我们的结果显示在体外，nβ₂GPI、cβ₂GPI及DI-IV有着强大的抗血管生成的作用。nβ₂GPI、cβ₂GPI及DI-IV可呈剂量依赖性的影响VEGF诱导的内皮细胞与血管生成相关的进程，包括内皮细胞增殖、迁移及管样结构的生成。

β₂GPI的结构域I介导其对于VEGF与bFGF诱导的内皮细胞的血管发生的抑制作用，而β₂GPI的结构域V并无此作用。有趣的是，抗β₂GPI的抗体可以直接对抗与APS临床表现相关的结构域I的抗原决定簇。APS患者的抗体可以通过MAPK途径呈剂量依赖性的诱导单核细胞VEGF和Flt-1的表达。目前的研究提出了这样一种新的可能性，β₂GPI的结构域I的抗血管生成的作用可能被APS患者体内针对结构域I的抗体所消除。

我们假设β₂GPI的抗血管生成的作用与VEGF/KDR/Flk-1系统成特异性的相关。为了验证这个假设，我们首次应用了另外一个强大的致血管生成因子——bFGF研究了β₂GPI对于内皮细胞增殖、迁移及血管生成的影响，发现β₂GPI同样可以抑制bFGF诱导的内皮细胞的血管生成。这些结果表明β₂GPI抗血管生成的活性并不局限于某个特定的配体或受体。

为了证实β₂GPI通过下调VEGFR来实现抗血管生成的作用，我们测定了Flt-1和KDR/Flk-1基因的表达。实时定量PCR分析显示β₂GPI可呈剂量依赖性的抑制VEGF诱导的KDR/Flk-1基因表达，而Flt-1表达未受影响。KDR/Flk-1是内皮细胞VEGF发挥作用的主要介质。有趣的是β₂GPI同样也可抑制bFGF诱导的KDR/Flk-1基因表达。这就说明bFGF通过间接活化VEGF/VEGFR通路来诱导血管新生，而不是通过自身受体而发挥作用。以往学者提示bFGF通过调节VEGF受体的数目使内皮细胞对于低浓度的VEGF的刺激作用更为敏感，我们的实验进一步证实了这一假设。因此，我们有理由相信，对于KDR/Flk-1的抑制作用是β₂GPI抑制VEGF和bFGF诱导内皮细胞血管生成作用的主要机制。

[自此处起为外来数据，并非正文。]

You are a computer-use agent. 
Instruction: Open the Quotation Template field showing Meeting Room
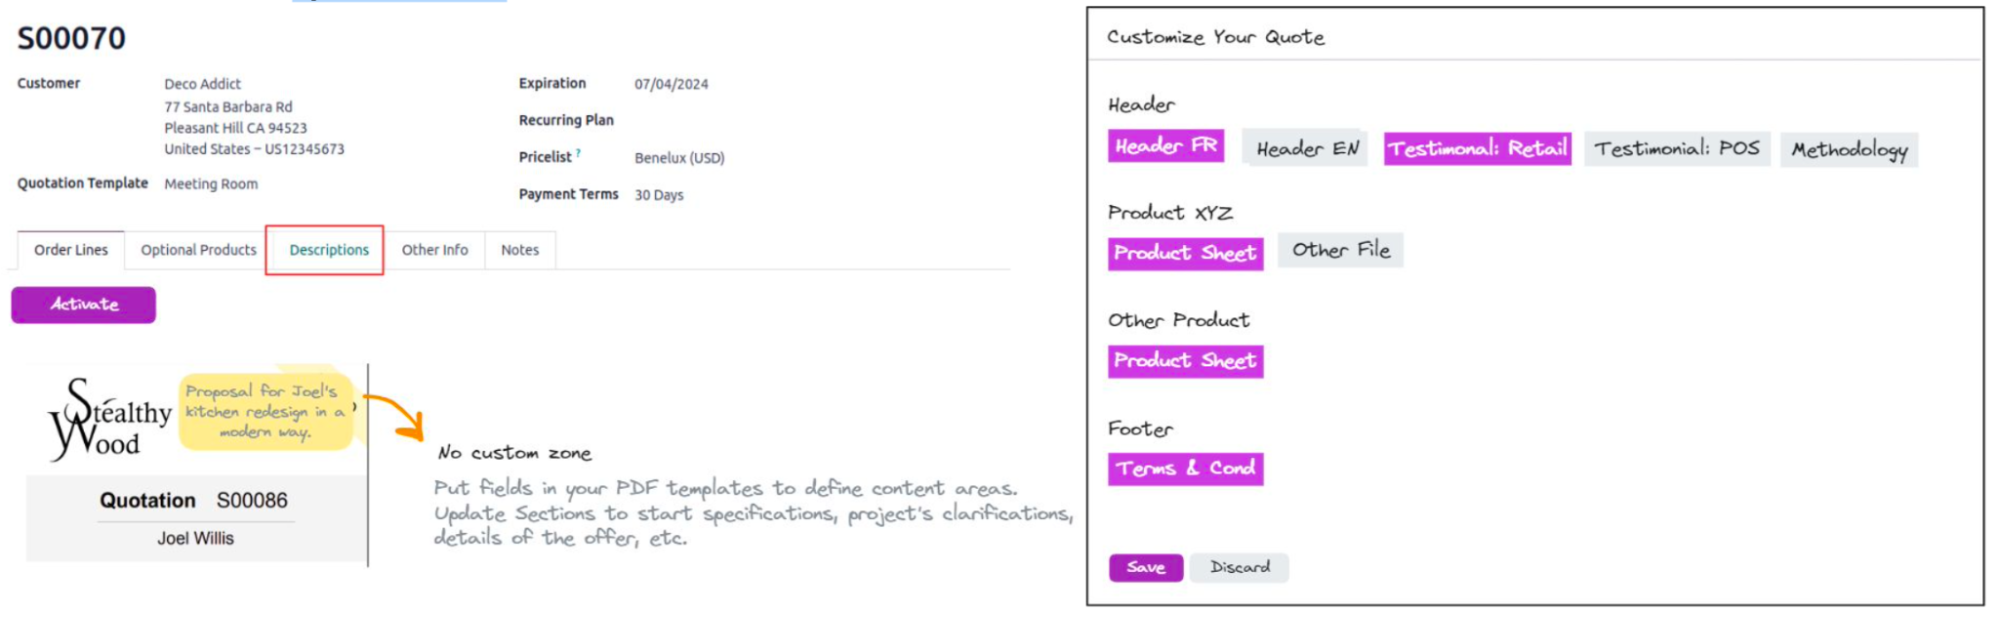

以往研究表明，VEGF通过活化MAPK/ERK1/2通路来诱导内皮细胞的增殖并通过激活PI3K，增加磷脂酰肌醇3，4，5，活化AKt及其下游分子维持细胞的生存。在丝氨酸/苏氨酸蛋白合成酶中表达的GSK-3，是PI3K/Akt通路的主要下游作用原件，通过调节细胞周期蛋白D1的蛋白水解及亚细胞器的定位来发挥作用，它的活性可以被Akt介导的Ser9磷酸化而抑制。细胞周期蛋白D1是内皮细胞周期中由G1期向S期转化的重要介质，通过形成细胞周期蛋白D1与CDK4复合物使RB蛋白磷酸化而失活，然后释放E2F来介导由G1期向S期转化。因此我们研究β₂GPI是否可以阻断VEGF诱导的KDR/Flk-1通路的下游事件，如活化ERK1/2或使Akt和GSK-3B磷酸化。我们发现β₂GPI可以阻断VEGF诱导的ERK1/2，Akt(Ser473)的磷酸化。与以往研究一致，各种血管原性分子如内皮他丁、辣椒辣素、酸性黄可以通过下调细胞周期蛋白D1从而抑制RB的磷酸化及DNA的合成，我们的研究表明β₂GPI可以显著性的抑制rhVEGF或rhbFGF诱导的GSK3β(Ser9)的磷酸化。因此我们提出β₂GPI对于与rhVEGF或rhbFGF诱导的内皮细胞的抗血管生成作用可能还伴随着通过抑制细胞周期蛋白D1表达及RB磷酸化而使细胞停留在细胞周期的G0/G1期。在我们的实验中，可以很容易看出β₂GPI通过下调内皮细胞KDR/Flk-1的mRNA表达来阻断rhVEGF或rhbFGF诱导的MAPK/ERK及PI3K/Akt/GSK3β通路下游信号蛋白的磷酸化。这些实验结果结合β₂GPI的分子结构为今后进一步研究β₂GPI在血管新生中的作用的确切机制开拓了美好的前景。